So today, at 3 PM my friends and I usually meet up for some tea, just have fun because we don't get to see each other as much as when we lived in the dorms.
No one showed up last week, okay, I kind of figured it wasn't planned (just got back from break). Again this week, no one shows up. I waited 25 minutes. I knew it was on this week. They're big fucking "rock stars" (in their eyes), so I guess there's not a whole lot of time for me between the messuse and dinner at Boston's fancy restaurants. Whatever.
It hurt. This week has pretty much been building into one shitty mood. I swear, usually I'm pretty upbeat, full of witty sarcasm. It's the damn rain. My hamster died today. I know that's not really significant, and it doesn't tear me up, but it just adds to everything. He was pretty cool, and only recently started to get friendly and come out, climb in your hand, climb in his little ball and run around.
After no one showed up, I came home and watched my favorite movies, and now I feel a whole lot better. My roommate and I went down to the mall, just browsed, it was nice to get out. I need that.
I haven't dated anyone in a year and a half or so. I got fucked over big time (it's a long story I'll likely share one day, in a nutshell, the first [and only] time I got cheated on). I'm not entirely experienced in relationships, I've only had a few. Partly because it's very hard for me to trust people. Well not partly, mostly.

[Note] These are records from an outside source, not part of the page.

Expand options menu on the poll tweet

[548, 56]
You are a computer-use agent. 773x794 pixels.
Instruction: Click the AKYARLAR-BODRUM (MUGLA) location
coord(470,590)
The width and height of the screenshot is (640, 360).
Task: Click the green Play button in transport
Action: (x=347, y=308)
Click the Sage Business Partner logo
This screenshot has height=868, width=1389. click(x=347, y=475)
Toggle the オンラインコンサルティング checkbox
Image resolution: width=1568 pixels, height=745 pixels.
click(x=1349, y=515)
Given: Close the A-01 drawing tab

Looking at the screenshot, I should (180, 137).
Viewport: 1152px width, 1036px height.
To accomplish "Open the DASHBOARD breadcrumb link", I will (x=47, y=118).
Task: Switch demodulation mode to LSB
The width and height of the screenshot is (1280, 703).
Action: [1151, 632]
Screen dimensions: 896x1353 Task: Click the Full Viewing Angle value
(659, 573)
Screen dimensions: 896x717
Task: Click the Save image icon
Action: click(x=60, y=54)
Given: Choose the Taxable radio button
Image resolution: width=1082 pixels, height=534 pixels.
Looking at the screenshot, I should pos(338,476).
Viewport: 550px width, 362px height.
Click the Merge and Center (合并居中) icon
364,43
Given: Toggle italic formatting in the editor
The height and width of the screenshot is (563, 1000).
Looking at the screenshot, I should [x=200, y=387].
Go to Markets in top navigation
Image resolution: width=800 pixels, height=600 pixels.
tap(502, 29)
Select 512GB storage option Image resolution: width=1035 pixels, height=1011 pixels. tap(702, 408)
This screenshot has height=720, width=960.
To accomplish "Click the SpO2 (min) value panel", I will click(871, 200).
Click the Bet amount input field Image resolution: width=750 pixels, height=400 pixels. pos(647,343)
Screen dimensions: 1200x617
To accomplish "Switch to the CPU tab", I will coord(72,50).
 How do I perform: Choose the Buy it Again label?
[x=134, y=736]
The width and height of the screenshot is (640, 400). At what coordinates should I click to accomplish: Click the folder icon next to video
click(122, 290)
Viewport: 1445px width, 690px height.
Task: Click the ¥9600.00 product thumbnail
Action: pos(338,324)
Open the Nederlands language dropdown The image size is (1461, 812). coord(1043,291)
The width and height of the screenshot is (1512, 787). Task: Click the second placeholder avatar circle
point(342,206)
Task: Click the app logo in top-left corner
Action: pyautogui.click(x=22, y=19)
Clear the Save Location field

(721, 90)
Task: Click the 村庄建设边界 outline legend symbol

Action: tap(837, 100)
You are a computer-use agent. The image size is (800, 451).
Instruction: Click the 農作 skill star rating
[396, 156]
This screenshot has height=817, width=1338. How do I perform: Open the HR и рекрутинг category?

I think at this point I'm looking for a specific type of girl. Definitely intelligent, with a good sense of humor who can take most of my sarcasm and bitter remarks (it's all in fun, I'm not seriously bitter). And I'm not high brow humor all the time. A good toilet joke is a good toilet joke! I like shy girls. Someone who doesn't have to be the center of attention. A sense of originality, following your own ideas and ambitions. I really like girls who have goals and are working for them. Positive outlooks on life a must. I know it's hard to be 100% comfortable with your looks, but if you're in the ballpark that's great. We should all just be proud of who we are. Just someone who can be a friend to a day dreamer.
Well, I'm feeling better. If you read this, don't hesitate to answer my "personal ad" I just dragged on about. Sorry you had to read that. I guess that's it for now. Time for Seinfeld. Peace.